• Extrait du texte:

- - - - - - -

Sur les hauteurs d’Aix-en-Provence travaille Romain, 40 ans. Aux Eaux et Forêts il veille à ce qu’aucun départ de feu ne soit à déplorer, le temps est chaud et sec, un incendie pouvant se déclencher à tout moment. Romain prospecte notamment sur son lieu de prédilection, la montagne Sainte-Victoire, souvent peinte par Paul CEZANNE. Inquiétude de voir tout s’embraser, sans pouvoir intervenir ni prévenir. Romain est un protecteur de la nature qui cherche à être utile, aussi il plante des conifères.

 

Sur son chemin il rencontre David et Else (Elsa), couple franco-britannique de fraîche date, des touristes ayant décidé de dormir à la belle étoile, du moins dans une grotte. Entre un Romain péremptoire, un brin encyclopédique et un David jaloux de « sa » Else, le courant ne passe pas. Ils se provoquent, se défient, devant une Else quelque peu médusée. Romain au volant de sa 4L, David au guidon de son vélo. La tension va monter…

 

Un roman explorant l’Art sous toutes ces formes, de la peinture à la musique, cette dernière représentée par la silhouette (le fantasme) d’une organiste d’église pour laquelle Romain en pince, organiste qu’il va finir par rencontrer. Les églises sont très présentes pour une visite architecturale, sensuelle là aussi. La plume est alerte et poétique tout en sachant se faire violente. Et puis il y a ces trois immigrés travaillant aux espaces verts, à la protection des zones potentiellement inflammables. Un drame se joue sur fond de racisme et de préjugés.

 

Roman qui pourrait être qualifié de Zolaien, et pas seulement pour l’aspect géographique (n’oublions pas qu’Aix est le berceau de la magistrale saga en vingt volumes des Rougon-Macquart), avec les hommages discrets à CEZANNE il en devient un au monde de ZOLA. Quant au personnage central, Romain, il peut être vu comme une figure incapable d’aimer, toujours en confrontation avec son image : « Il avait aimé Marianne en raison de cela, il l’avait aimée d’être ce qu’il avait toujours espéré qu’elle serait. Peut-être ne voyait-il en elle que son propre reflet ? Peut-être lui attribuait-il sa propre énigme ? Elle aussi avait dû le penser ». Romain se trouve présentement empêtré dans une sorte de danse du ventre maladroite pour séduire Else, bien qu’elle paraisse sensible à ces charmes et efforts.

- - - - - - -

• Consigne 1: Recopiez l'extrait depuis « Roman qui pourrait » jusqu'à « charmes et efforts. » inclus.
• Consigne 2: Dites si chacune des affirmations suivantes concorde avec l'extrait, en répondant par oui ou par non et en citant les mots de l'extrait qui tranchent. (a) Romain a 40 ans. (b) David se déplace en 4L. (c) La saga des Rougon-Macquart compte douze volumes.

- - - - - - -

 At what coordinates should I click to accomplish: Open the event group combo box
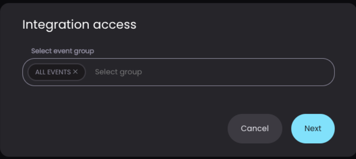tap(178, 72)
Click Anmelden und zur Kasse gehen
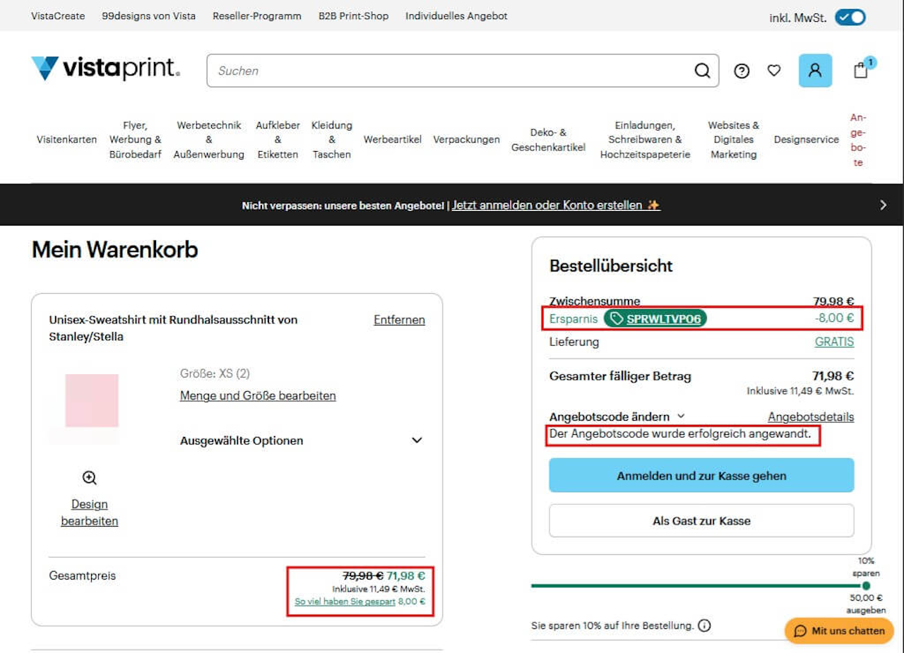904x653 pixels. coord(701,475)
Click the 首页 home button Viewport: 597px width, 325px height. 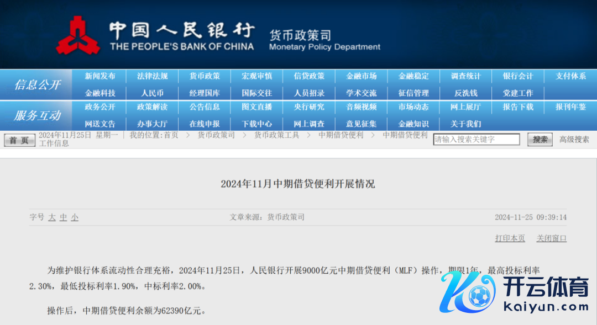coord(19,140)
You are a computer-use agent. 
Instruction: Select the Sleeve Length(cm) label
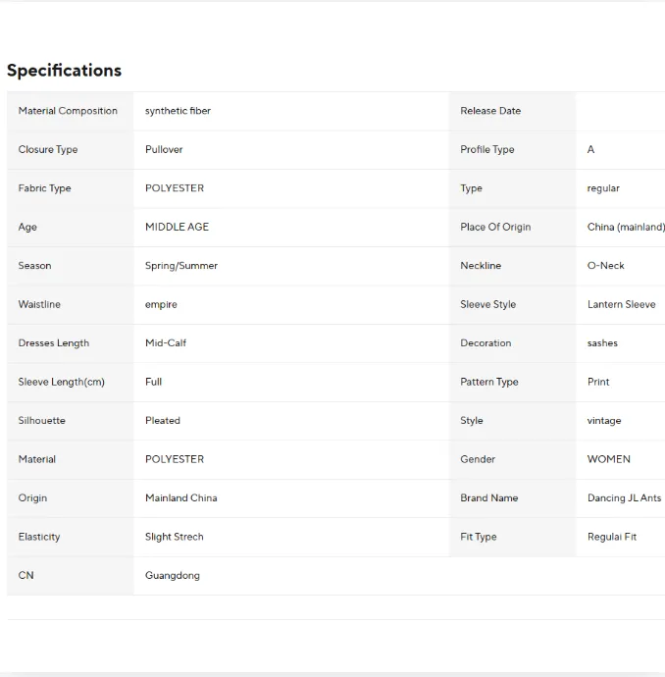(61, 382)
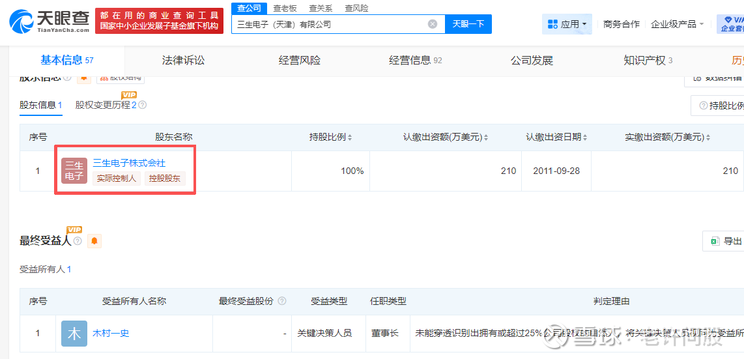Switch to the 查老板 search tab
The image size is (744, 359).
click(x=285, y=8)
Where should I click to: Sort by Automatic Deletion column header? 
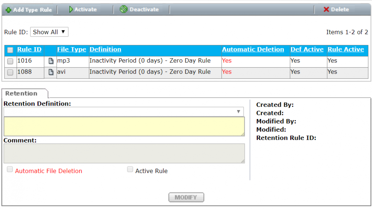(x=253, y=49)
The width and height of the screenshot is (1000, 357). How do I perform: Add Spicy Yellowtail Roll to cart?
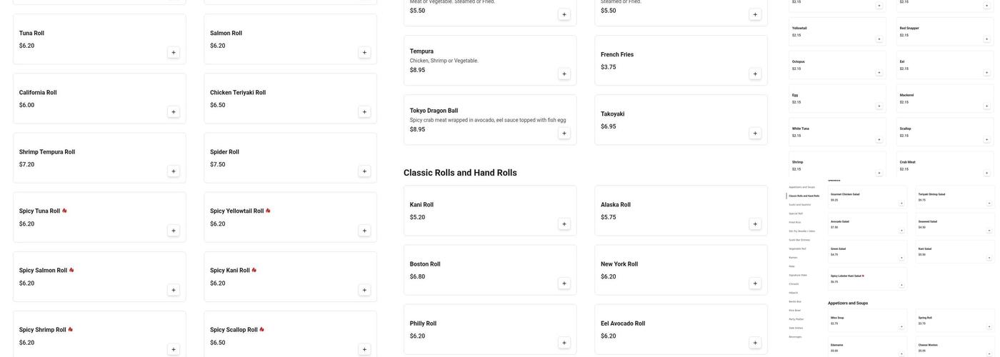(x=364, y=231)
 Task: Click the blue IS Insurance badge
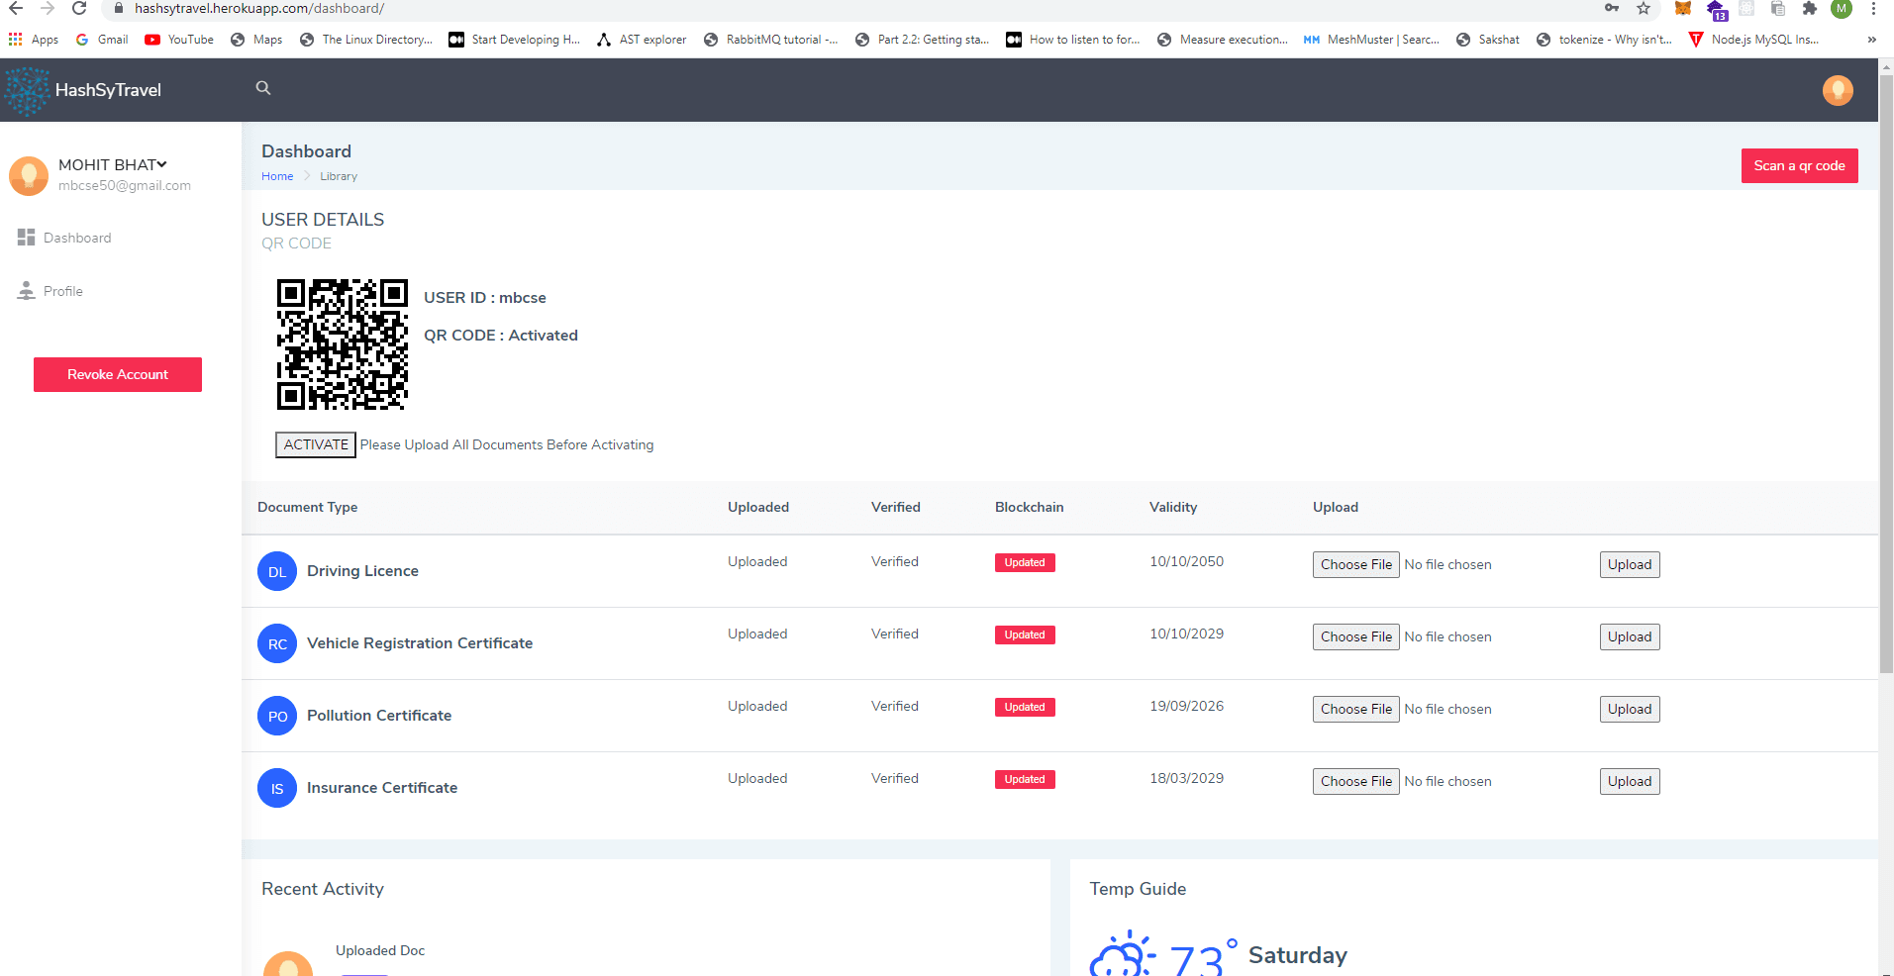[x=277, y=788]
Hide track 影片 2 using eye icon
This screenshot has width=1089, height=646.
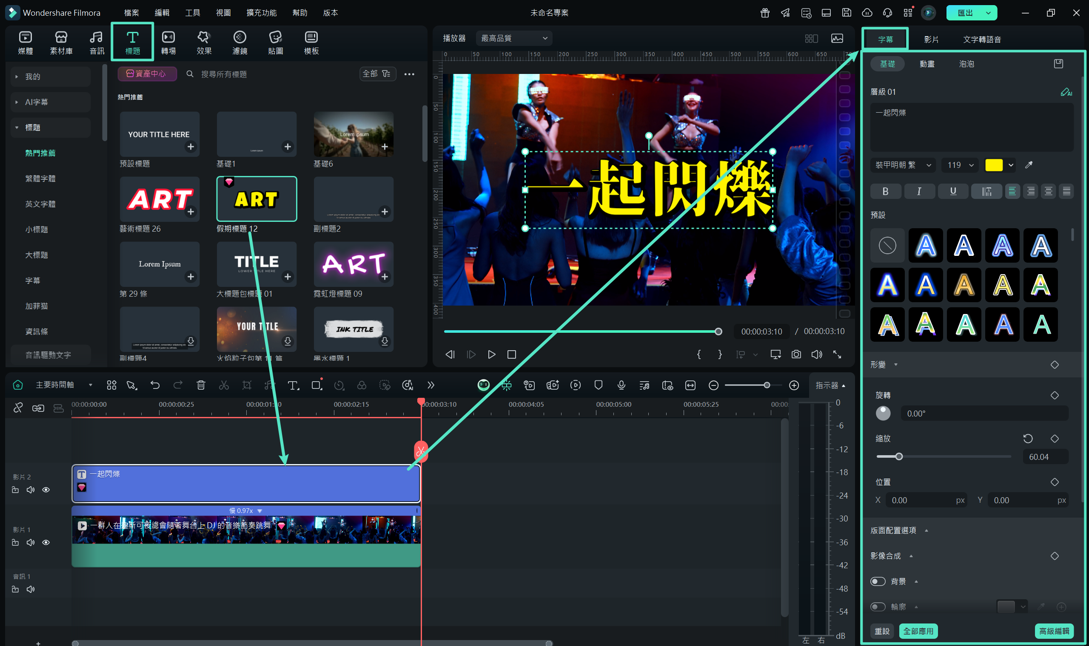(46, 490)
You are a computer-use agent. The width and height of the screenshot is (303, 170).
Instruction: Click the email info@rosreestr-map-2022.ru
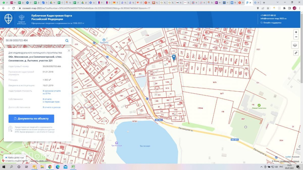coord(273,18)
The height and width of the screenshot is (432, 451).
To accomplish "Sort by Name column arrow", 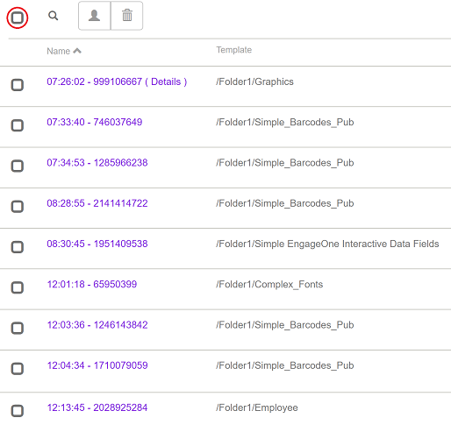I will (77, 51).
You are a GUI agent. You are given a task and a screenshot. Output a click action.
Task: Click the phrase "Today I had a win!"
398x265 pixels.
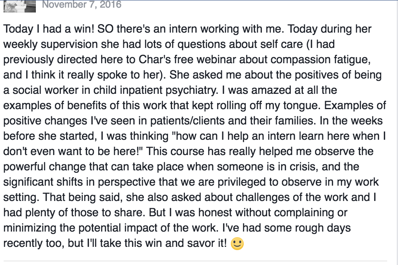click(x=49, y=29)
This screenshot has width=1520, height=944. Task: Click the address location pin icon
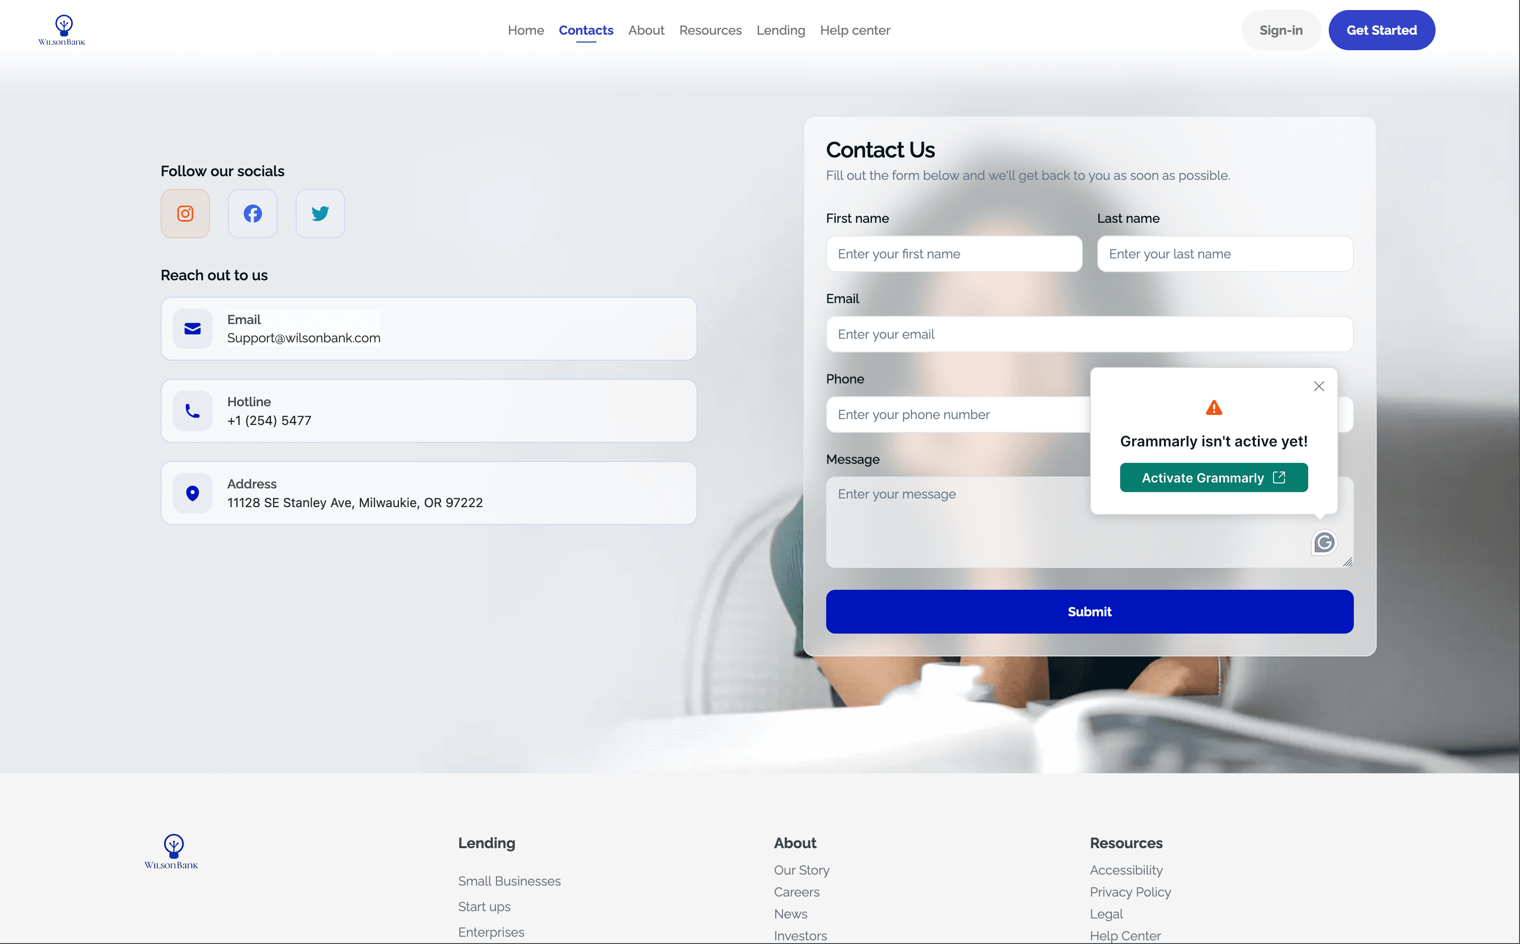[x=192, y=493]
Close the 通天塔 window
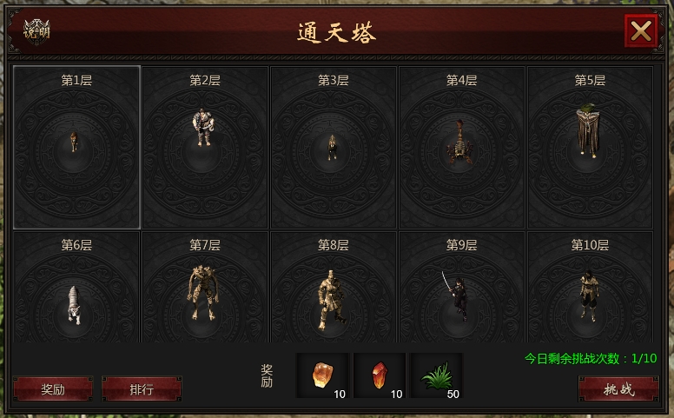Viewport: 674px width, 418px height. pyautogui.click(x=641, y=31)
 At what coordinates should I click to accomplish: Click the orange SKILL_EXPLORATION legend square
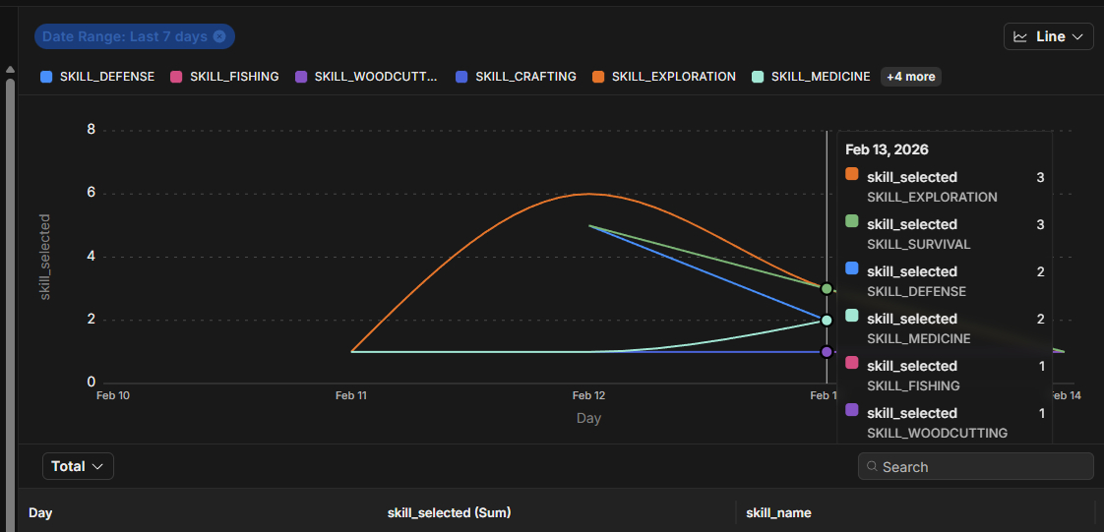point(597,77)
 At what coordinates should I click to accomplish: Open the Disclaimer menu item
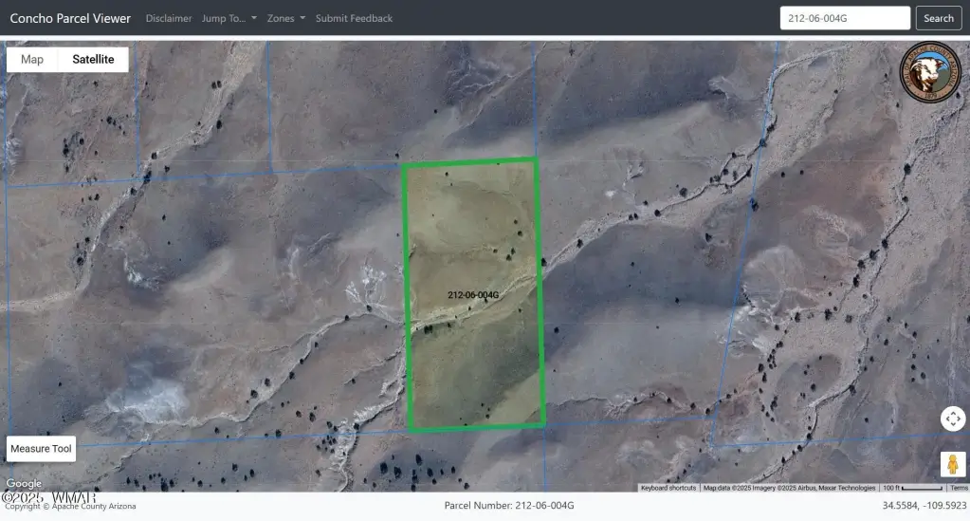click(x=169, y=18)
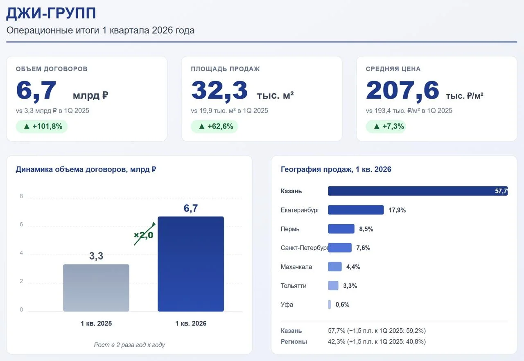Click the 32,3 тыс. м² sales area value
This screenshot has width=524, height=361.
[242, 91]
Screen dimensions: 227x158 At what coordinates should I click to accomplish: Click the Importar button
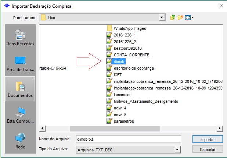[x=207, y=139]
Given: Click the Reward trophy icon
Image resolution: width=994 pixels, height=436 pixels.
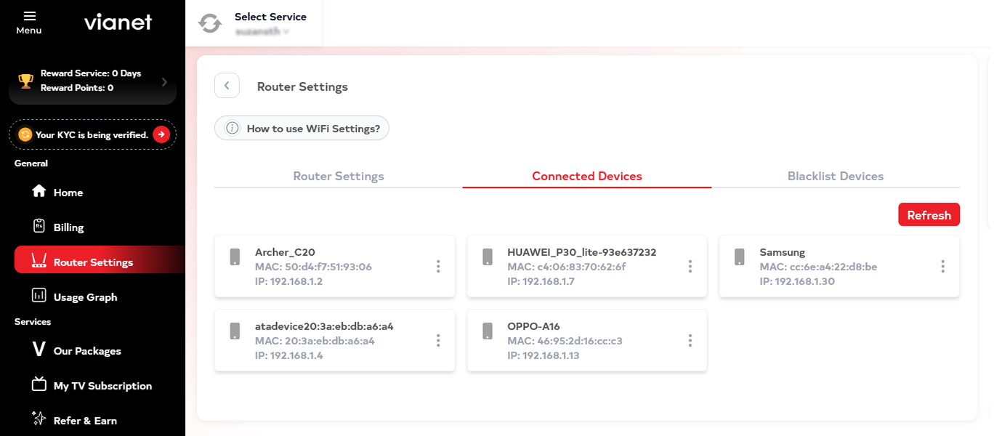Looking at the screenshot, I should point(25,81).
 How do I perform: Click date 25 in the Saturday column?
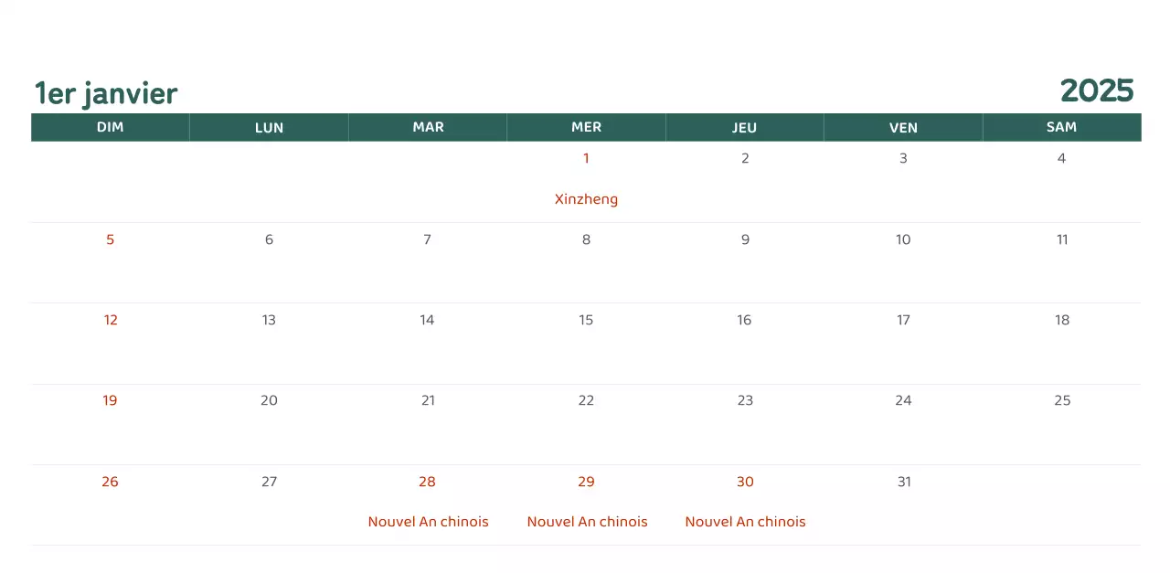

- - - - - - -

• Réponse complète 1:
Roman qui pourrait être qualifié de Zolaien, et pas seulement pour l’aspect géographique (n’oublions pas qu’Aix est le berceau de la magistrale saga en vingt volumes des Rougon-Macquart), avec les hommages discrets à CEZANNE il en devient un au monde de ZOLA. Quant au personnage central, Romain, il peut être vu comme une figure incapable d’aimer, toujours en confrontation avec son image : « Il avait aimé Marianne en raison de cela, il l’avait aimée d’être ce qu’il avait toujours espéré qu’elle serait. Peut-être ne voyait-il en elle que son propre reflet ? Peut-être lui attribuait-il sa propre énigme ? Elle aussi avait dû le penser ». Romain se trouve présentement empêtré dans une sorte de danse du ventre maladroite pour séduire Else, bien qu’elle paraisse sensible à ces charmes et efforts.

• Réponse complète 2:
(a) Oui : « travaille Romain, 40 ans ».
(b) Non : « Romain au volant de sa 4L, David au guidon de son vélo ».
(c) Non : « la magistrale saga en vingt volumes des Rougon-Macquart ».